Published 24 November 2021
Clinical psychology is ill-equipped to respond to climate distress, given the focus on personal pathology and cognitive models, rather than affect that relates to external, ecological events. We are now at a critical time in planetary history where the climate crisis is undeniable, and where eco-anxiety is becoming an almost universal experience. This is particularly the case in young people, who face the reality of a lifetime of severe and devastating climate events.
Headspace is the country’s leading mental health service for young people, aged 12-25, but as yet has no consistent approach to climate distress. Initiated by Jordan Koder, member of the Youth Advisory Committee at headspace Camperdown for this purpose, the aim of this project is to support a group of youth advisory leaders in headspace to develop a set of resources for headspace clinicians.

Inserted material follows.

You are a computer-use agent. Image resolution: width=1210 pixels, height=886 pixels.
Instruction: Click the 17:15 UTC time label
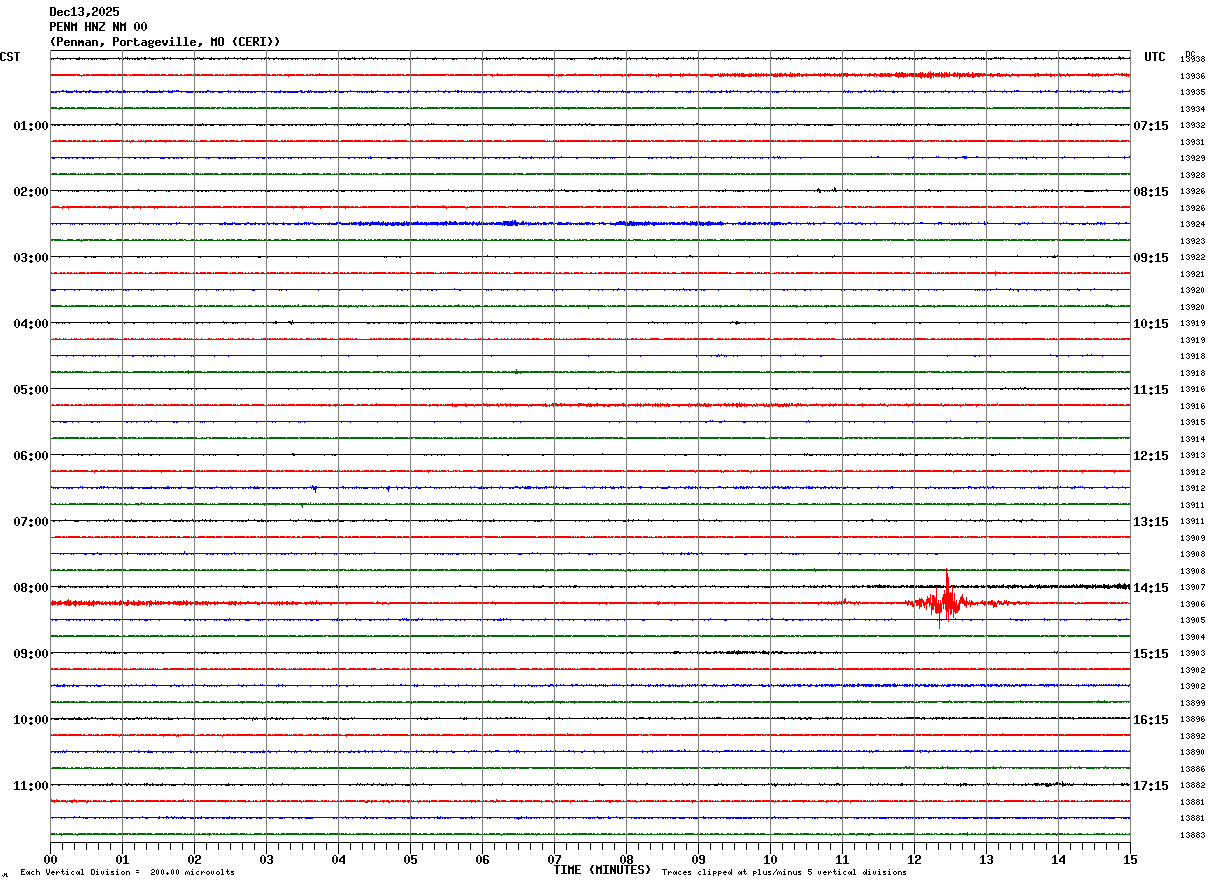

Using the methodology of Youth-Based Participatory Action Research, a qualitative research method that allows the development of practice through an iterative process of youth-led consultation, action and review, members of headspace Youth Advisory Committees will collaborate with members of the Sydney Environment Institute to develop a set of written, video and seminar-based resources for clinicians.
These resources will focus on the following issues:
- How is climate distress being experienced by youth?
- What interdisciplinary knowledge is available for the understanding of climate emotions?
- How might this be integrated with traditional clinical approaches to distress?
- What are the critical issues and approaches that young people want clinicians to acknowledge and include in their practice?
This project is supported by SEI’s 2022 Collaborative Project Fellowship scheme.